Dr Farooq was building independent political profile: Scotland Yard

London police offers £20,000 reward for information leading to murderers.

KARACHI:


On the two-year death anniversary of Muttahida Qaumi Movement leader Dr Imran Farooq, London’s Metropolitan Police appear to have confirmed at least one of the rumours circulating in the aftermath of his murder – Farooq was looking to build an “independent political profile”.


A renewed appeal issued on Friday noted that Metropolitan Police Service Counter Terrorism Command Detectives “believe that he was building his independent political profile in the months before he was killed.”

In a statement, the police said that detectives “believe Dr Farooq may have been poised to renew his political career and they want to speak to anyone who was in contact with Dr Farooq over his political ambitions.”

“Police know that in July 2010, Dr Farooq set up a Facebook profile and amassed a large number of contacts through this social network,” the statement read.

Dr Farooq was the convener of the MQM Coordination Committee, and a founding member of the party. He had moved to the UK in the wake of the state operation against the MQM in the 1990s.

A report published in the UK’s Guardian newspaper after his murder quoted a source saying that Dr Farooq may have been set to join or endorse the political party founded by former president Pervez Musharraf. It also stated that the Scotland Yard investigation “has been told that rows within his own party may have led to his assassination.”


MQM deputy convener Dr Farooq Sattar refuted this in a letter sent to the Guardian. In the letter, Dr Sattar wrote, “The allegation that the murder of Dr Imran Farooq was somehow linked to ‘rows within the MQM’ is entirely false.
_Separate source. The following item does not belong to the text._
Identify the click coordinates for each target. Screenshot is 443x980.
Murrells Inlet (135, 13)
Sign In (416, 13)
It is of note that it is attributed only to ‘sources’ without giving any indication of who those sources might be or whether they have any political axe to grind. There were no internal divisions in the MQM which might have led to his murder.”
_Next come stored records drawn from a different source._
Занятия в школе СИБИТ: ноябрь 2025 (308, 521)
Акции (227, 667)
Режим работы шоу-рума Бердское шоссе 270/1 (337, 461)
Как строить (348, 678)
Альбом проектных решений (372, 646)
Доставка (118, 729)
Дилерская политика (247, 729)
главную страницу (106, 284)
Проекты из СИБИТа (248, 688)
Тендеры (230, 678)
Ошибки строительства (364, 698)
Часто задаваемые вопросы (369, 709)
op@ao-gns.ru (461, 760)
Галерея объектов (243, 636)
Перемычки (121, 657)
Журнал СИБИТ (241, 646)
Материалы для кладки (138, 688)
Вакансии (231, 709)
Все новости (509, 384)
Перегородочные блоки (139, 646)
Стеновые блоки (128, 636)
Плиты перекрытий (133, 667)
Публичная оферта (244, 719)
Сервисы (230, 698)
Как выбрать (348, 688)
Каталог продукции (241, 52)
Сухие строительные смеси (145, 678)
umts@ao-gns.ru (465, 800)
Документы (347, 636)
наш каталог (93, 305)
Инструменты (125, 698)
“He was a highly respected member of the party and remained on good terms with senior officials of the MQM,” Dr Sattar wrote of his former colleague.
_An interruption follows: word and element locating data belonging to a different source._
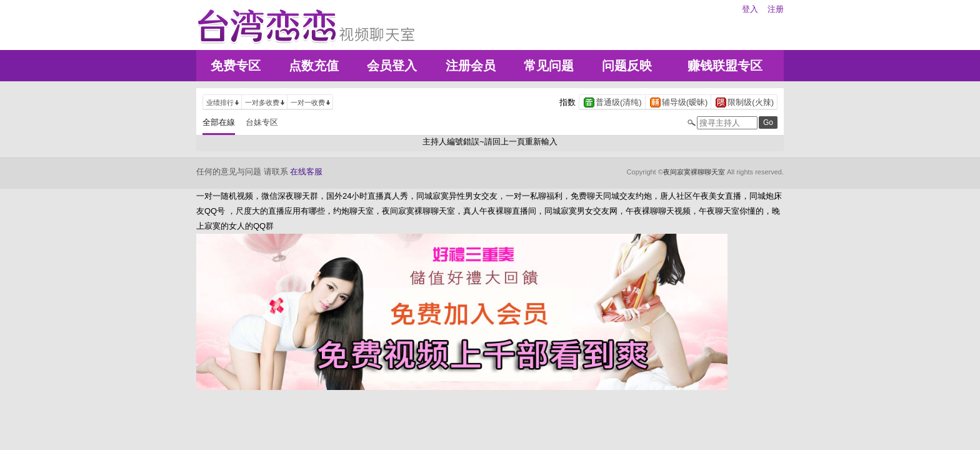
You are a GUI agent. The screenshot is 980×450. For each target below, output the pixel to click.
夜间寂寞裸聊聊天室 (694, 172)
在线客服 (306, 171)
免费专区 (236, 66)
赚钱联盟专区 (725, 66)
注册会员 (471, 66)
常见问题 (549, 66)
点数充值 (314, 66)
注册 (776, 9)
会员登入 (392, 66)
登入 (750, 9)
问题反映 (627, 66)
The police have offered a reward of up to £20,000 for anyone “providing information leading to the identification, arrest, and prosecution of those responsible for Dr Farooq’s murder.”

He was attacked outside his house on September 16, 2010. The post-mortem revealed that he was killed from multiple stab wounds and a blunt trauma to the head. The statement says that “a five and a half inch-bladed kitchen knife and a house brick used in the attack were recovered at the scene.”

His funeral was held in Karachi on November 6, 2010 with his family and a number of MQM leaders in attendance.

The Metropolitan Police has requested information about Dr Farooq, his routine, or anyone who helped to buy cell phones or an item similar to those used in the murder, as well as anyone who may have been asked to drive people around in the area or has witnessed the suspects leaving the scene.

The police had also released a sketch of a person they would like to speak to.

The MQM’s Wasay Jalil declined to comment on Friday. “The investigation is being carried out by Scotland Yard and they would be the appropriate forum to comment,” he told The Express Tribune. He said that because it was a judicial matter and the investigation was ongoing, the MQM has said in the past as well that it would not be making a public statement.

Published in The Express Tribune, September 15th, 2012.